* Exercise text
********************
McCrory’s problems didn’t start with HB2. From the beginning of his term, he has faced a veto-proof GOP legislature — where gerrymandering has kept Republican seats safe — that has set the tone for the state’s agenda.

“The problem for McCrory has been his inability to carve out an independent identity from the Republican state legislature, which is clearly right of center than where North Carolina is,” said Mac McCorkle, a public policy professor at Duke who has consulted on Democratic campaigns in the state.

One of the first things GOP legislators did in 2013 was a pass a bill barring the expansion of Medicaid under Obamacare, a bill McCrory ultimately signed even as he as has signaled openness to expansion. Since then, Republicans have pushed through controversial legislation that cut unemployment benefits, expanded the use of the death penalty, imposed abortion restrictions and cut back voting access. (Key sections of the voting law were recently struck down by a federal appeals court in a stinging decision that found the law was intentionally passed to discriminate against African Americans.) The recent shooting of an African-American by a cop in Charlotte has renewed attention to a bill McCrory signed in July that restricts the release of video taken by police dashboard and body cameras.

“There has been no question that Governor McCrory has been rolled by the Republicans in the legislature time and time again” said Scott Falmlen, whose political consultant firm is doing some work for McCrory’s challenger, Roy Cooper’s campaign.
********************
* Dataset extract
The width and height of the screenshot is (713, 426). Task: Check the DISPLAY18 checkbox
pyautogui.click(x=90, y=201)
********************
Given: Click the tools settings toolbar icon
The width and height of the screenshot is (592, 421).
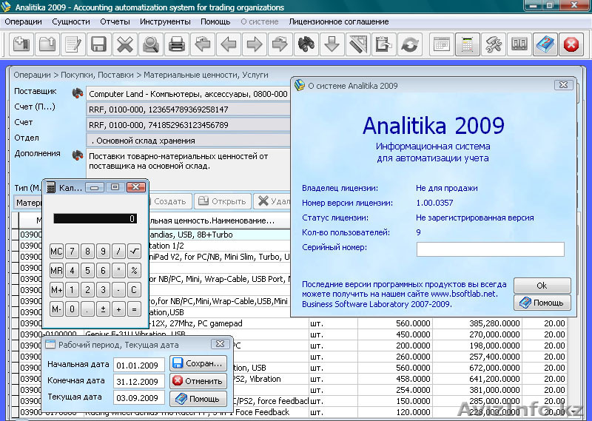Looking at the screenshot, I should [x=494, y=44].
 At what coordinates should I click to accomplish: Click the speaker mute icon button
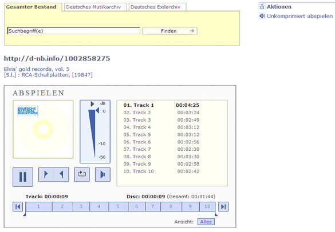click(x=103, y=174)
********************
* Exercise
Answer these questions from the text on McCrory and the Republican legislature.
1. What does Mac McCorkle say has been McCrory's problem?
2. What does the bill McCrory signed in July restrict?
3. Who is McCrory's challenger?
You can leave the rows aside.

* Written response
1. His inability to carve out an independent identity from the Republican state legislature.
2. The release of video taken by police dashboard and body cameras.
3. Roy Cooper.